Body politics and radical rudeness against autocratic rule in Uganda

 

The infamous Luzira prison complex is beautifully located on one of Kampala’s hills. From the manager’s office in the women’s section the views are stunning.  The officer in charge (OC) explains that she has a master’s degree in human rights and appears to run the prison with a firm but flexible hand, with concern for the people entrusted her – including the forty or so children who stay in the prison complex with their incarcerated mothers.

IMG_9768.jpg

We are here to see Stella Nyanzi. The feisty and articulate academic and activist was arrested on 2 November 2018 on charges of cyber harassment and offensive communication after posting a poem to President Museveni on her Facebook page on the occasion of his birthday on 16th September. The poem was found to contain offensive and vulgar language insulting the president and his late mother. Nyanzi on the other hand argues that this is urgent political criticism at a time when democracy in Uganda is being severely undermined.

Stella, who has to sit on the floor while receiving her visitors in the OC’s office, sees herself as an intellectual in the Ugandan tradition of ‘radical rudeness’, which was devised and effectively used by critics of the colonial regime in the 1940s. She wants to awaken people and bother those abusing their power – be a constant irritant, a stone in the shoe that eventually may trigger action. This is also why she has refused to be released on bail, which would allow the government to endlessly delay the case against her.  Rather she has chosen to remain in custody and use her bodily presence there to demand that the president personally come to court to testify against her. 
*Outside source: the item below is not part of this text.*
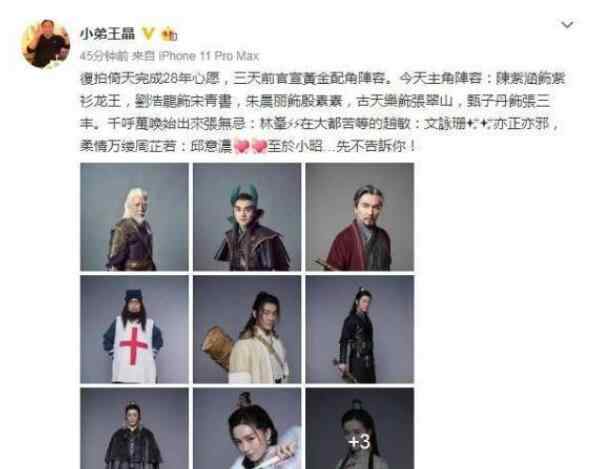Click the 45分钟前 post timestamp
607x469 pixels.
click(x=104, y=56)
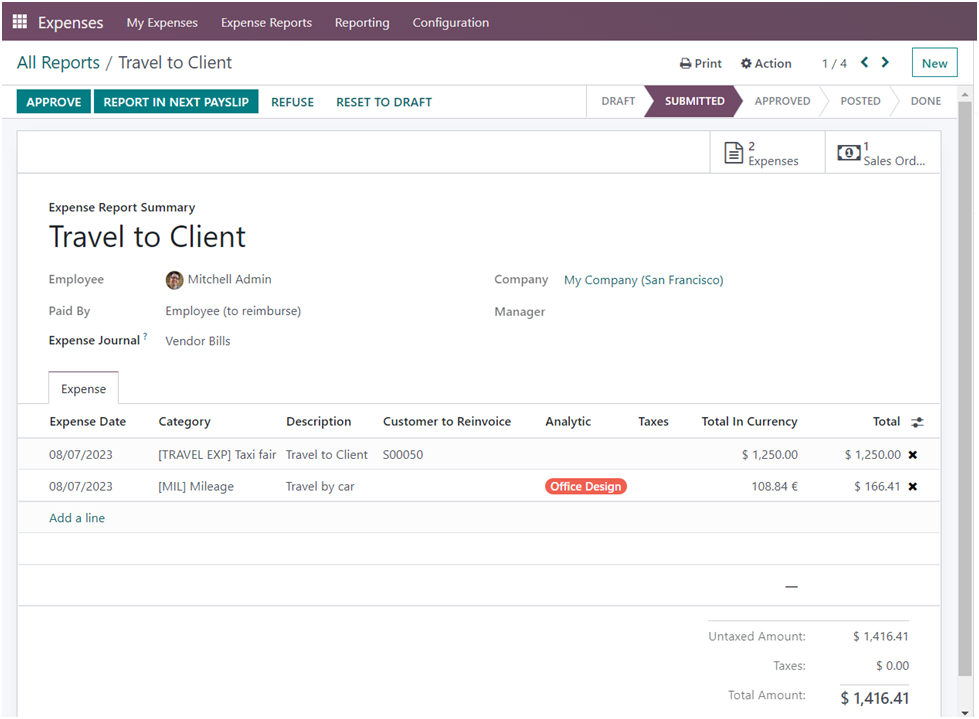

This is not the first time Stella Nyanzi engages in body politics. Her effective use of bodily metaphors – including famously calling the president a pair of buttocks – contributes to her massive following on social media but has also repeatedly landed her in trouble. As has her engagement for school girls’ right to menstrual care enabling them to go to school during their period. In April 2017, she was arrested for criticizing – again in bodily terms – the president and the First Lady, who doubles as the Minister of Education for going back on their promises of providing sanitary pads to schoolgirls. She has also been suspended from her position at Makerere University’s Institute for Social Research – staging a nude protest when she was locked out of her office.  The costs are high. Illness caused by incarceration. Burdens on her three young children. But this is also for them. Their right to express themselves freely is on the line.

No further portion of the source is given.